TORONTO—With four recent Grammy wins to his credit and a performance at the Oscars looming, the ever-busy Pharrell Williams has managed to find time to translate his creative talent to visual art with an exhibit launching in Canada.
The Oscar-nominated hitmaker is serving as guest curator of “This Is Not A Toy,” which opens at the Design Exchange in Toronto on Friday.
The showcase is being billed as the world’s first large-scale exhibition dedicated to urban vinyl as contemporary art. It includes an array of ornately detailed figurines from barely there miniatures to larger freestanding pieces, each offering a novel twist on playthings designed with grownups in mind. In addition to vinyl creations, there are pieces fashioned from plastic, plush and a host of other materials.
Video screens and projections are featured along with the displays, enabling visitors to watch interviews with artists and gain insight into how vinyl toys are created and customized.
The Canadian component of the exhibit features pieces by several contributors, including Castor Design, Sid Lee Collective and designer Jeremy Laing.
The exhibit’s name is drawn from the disclaimer found on product packaging for objects intended for use by adults which may be harmful to children—items that may be called toys but aren’t meant for play. The moniker also takes inspiration from Rene Magritte’s famed 20th-century painting “Ceci N’est Pas Un Pipe” (“This is Not a Pipe”), which showcases an everyday object as a work of art.
“It really plays upon expectations. It plays upon what constitutes art,” said John Wee Tom, who co-curated the exhibit with Sara Nickelson.
Designer toys originated in the late 1990s, where artists like Michael Lau—the godfather of urban vinyl—and Hong Kong’s Eric So were reimagining pop culture icons like G.I. Joe and Bruce Lee into contemporary works, noted Wee Tom.
“It comes from street culture, it comes from youth, it comes from fashion, hip-hop music and graffiti. And I think because of that very reason it’s very, very relevant,” he said.
“Being a collector myself, I have an interest in the genre. I thought it would be timely and interesting to do a show like this.”

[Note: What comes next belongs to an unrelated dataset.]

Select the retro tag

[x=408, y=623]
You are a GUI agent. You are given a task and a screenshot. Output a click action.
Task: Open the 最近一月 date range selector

In the case of Williams, who lent his vocals to two of 2013’s biggest hits—Robin Thicke’s chart-topper “Blurred Lines” and electronic duo Daft Punk’s “Get Lucky”—the exhibit offers a public platform for the musician’s artistic tastes and personal works.

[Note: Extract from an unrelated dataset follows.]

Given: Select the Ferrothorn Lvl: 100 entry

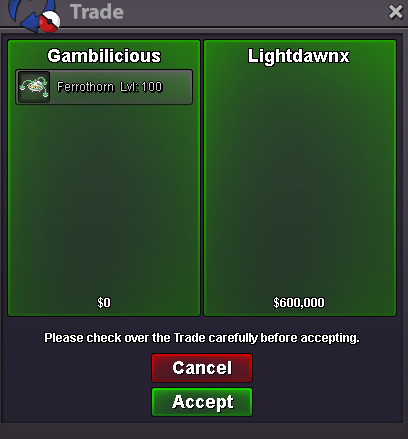Looking at the screenshot, I should point(104,87).
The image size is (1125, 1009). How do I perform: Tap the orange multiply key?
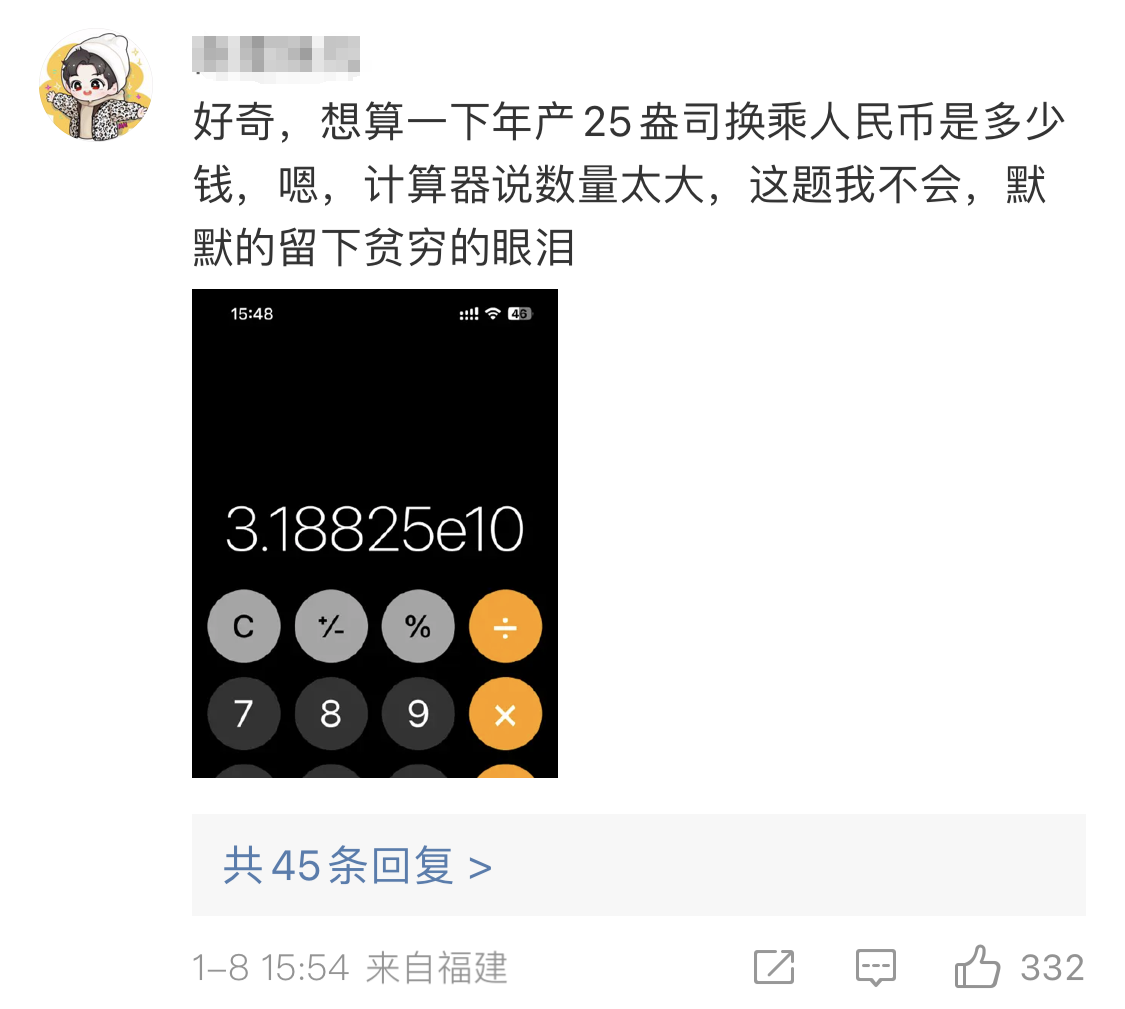coord(505,713)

“Pharrell’s involvement is really due to the fact that he’s so passionate about the genre and explains that urban vinyl and collectible design is what brought him into the world of contemporary art,” said Design Exchange president Shauna Levy.

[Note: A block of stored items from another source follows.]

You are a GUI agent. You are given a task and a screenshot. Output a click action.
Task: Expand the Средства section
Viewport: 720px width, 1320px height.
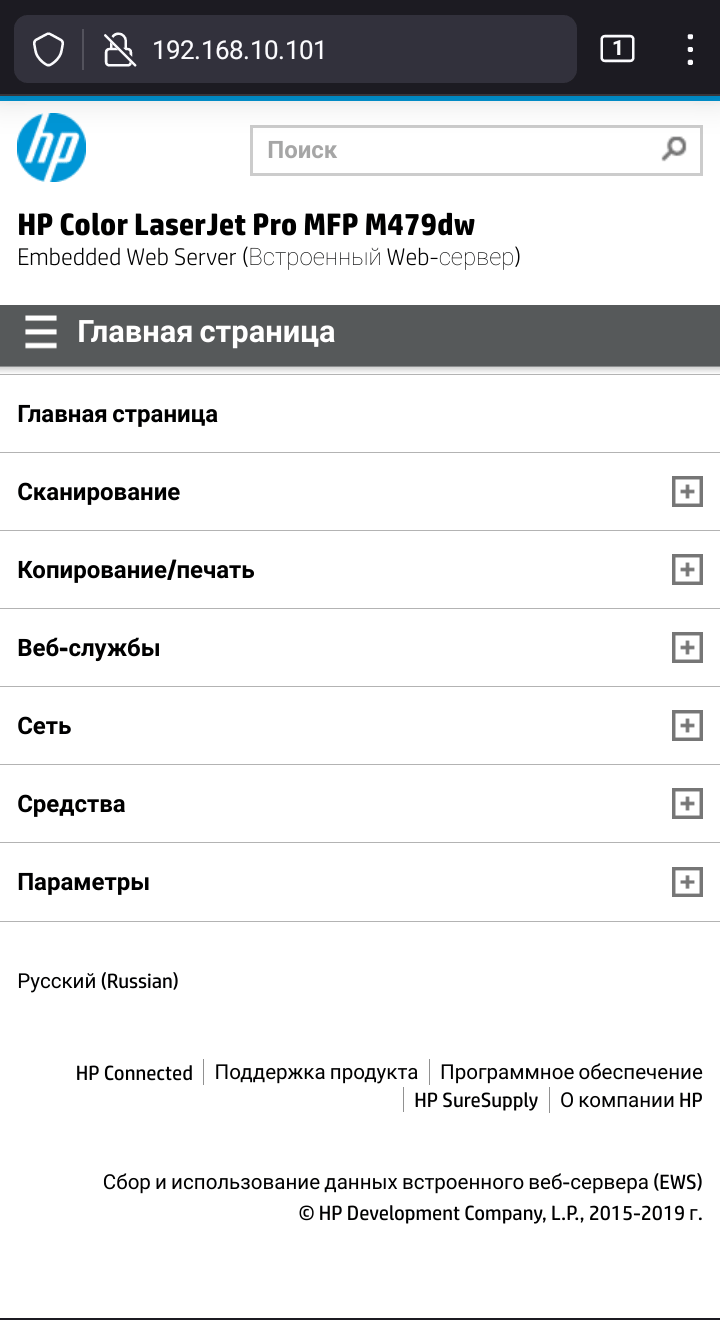coord(686,804)
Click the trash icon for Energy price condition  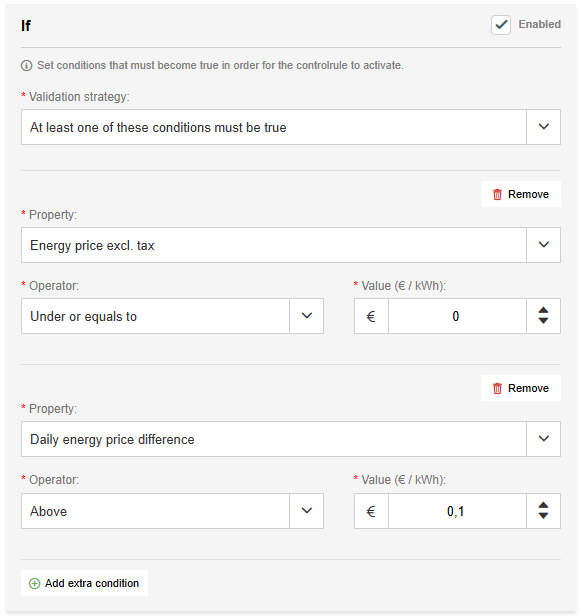497,194
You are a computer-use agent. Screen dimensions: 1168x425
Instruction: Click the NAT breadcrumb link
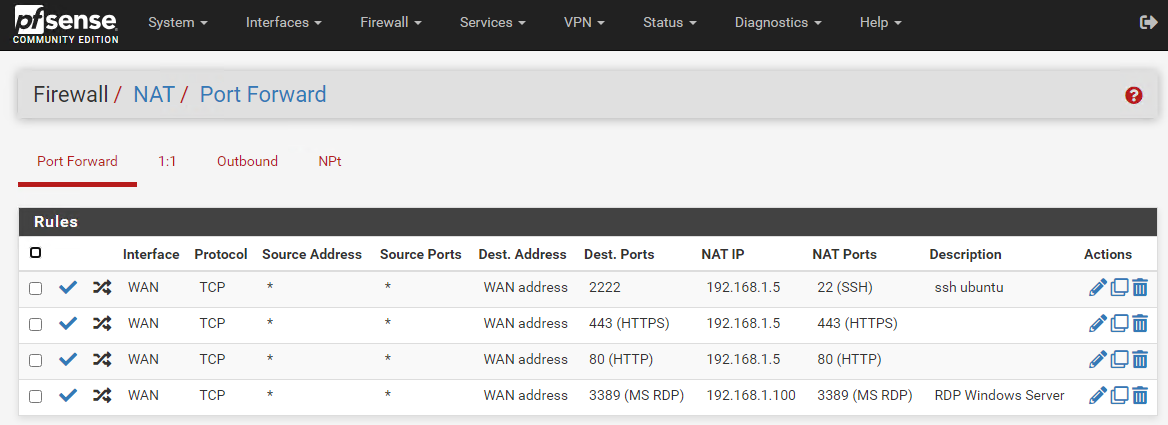pos(154,95)
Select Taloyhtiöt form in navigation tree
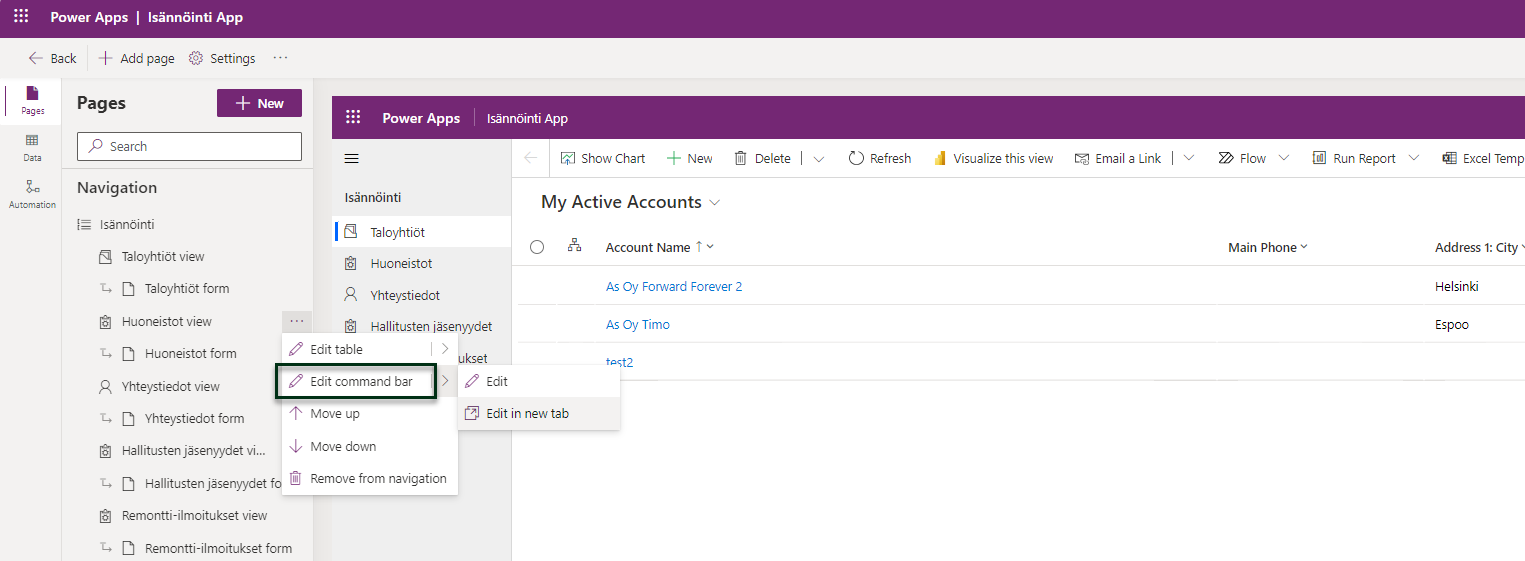 tap(187, 288)
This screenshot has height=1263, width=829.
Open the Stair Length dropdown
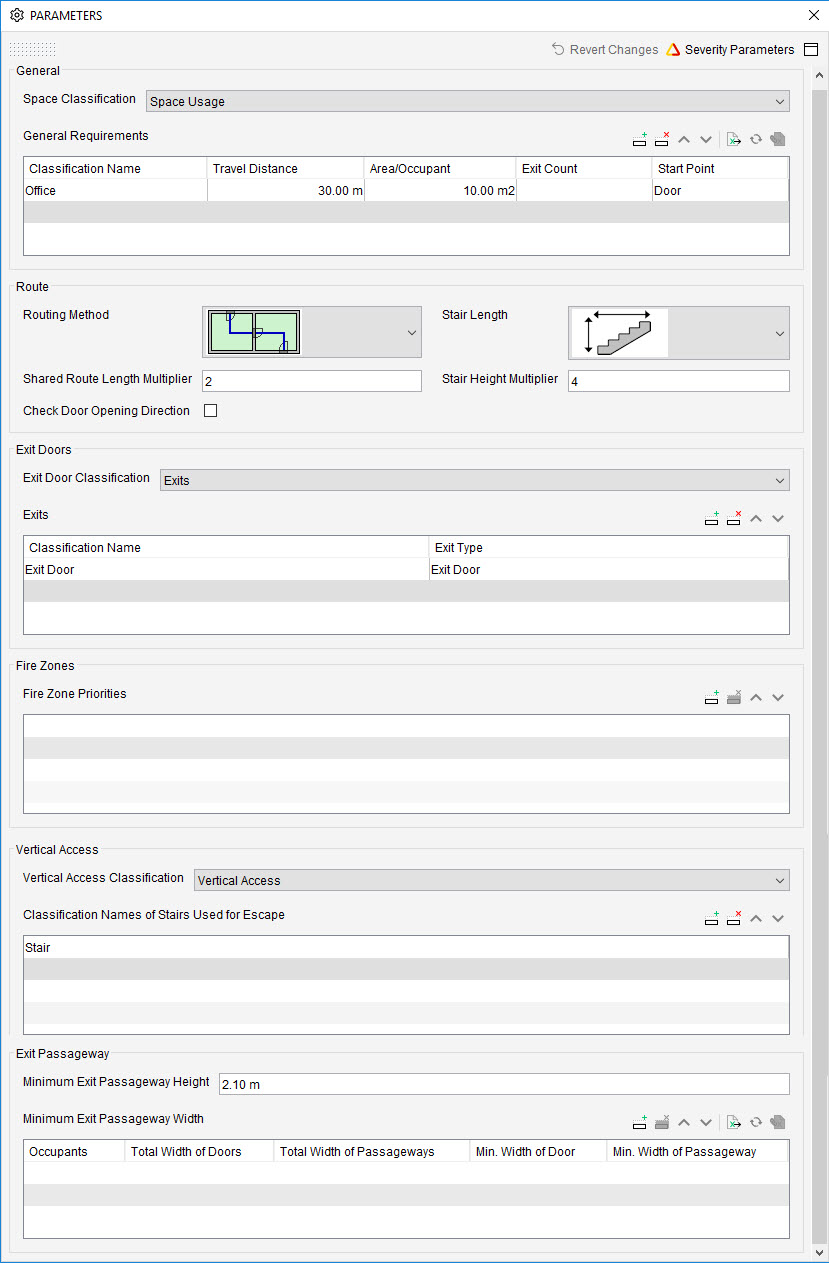(679, 332)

A shimmering centrepiece is “The Simple Things,” a collaboration between Williams, acclaimed Japanese artist Takashi Murakami and Jacob the Jeweler. It features miniature jewel-encrusted goodies, including a ketchup bottle, cupcake and bag of chips—some of the musician’s personal favourite things—nestled inside the oversized head of a colourful, cartoon-like character.
Wee Tom said Williams was instrumental in the development of the exhibition, facilitating introductions to many of the artists whose works are featured including Murakami and Brian Donelly—better known as KAWS—whose creations mesh elements of illustration and pop iconography.
Two of Williams’s personal paintings created by KAWS—interpretations of popular cartoon characters SpongeBob SquarePants and the Smurfs—are part of the exhibit. The works of other notables, including artist and toy maker Huck Gee, graphic artist Frank Kozik and retailer and toy producer Kidrobot, are also featured.
Visitors will find plenty of nods to pop culture staples, from figurines of the Beatles and Daft Punk, to whimsical interpretations of iconic characters like Mickey Mouse.
“The beauty of urban vinyl and design in toys is you really don’t need any background or familiarity with art at all,” said Wee Tom.
“Because (they are) such familiar shapes, but with a difference, with a twist, they’re highly accessible. They’re immediately appealing. But when you look at them longer and consider them longer, you see that they’re concepts that go beyond their surface beauty.”
“This Is Not A Toy” is on display until May 18.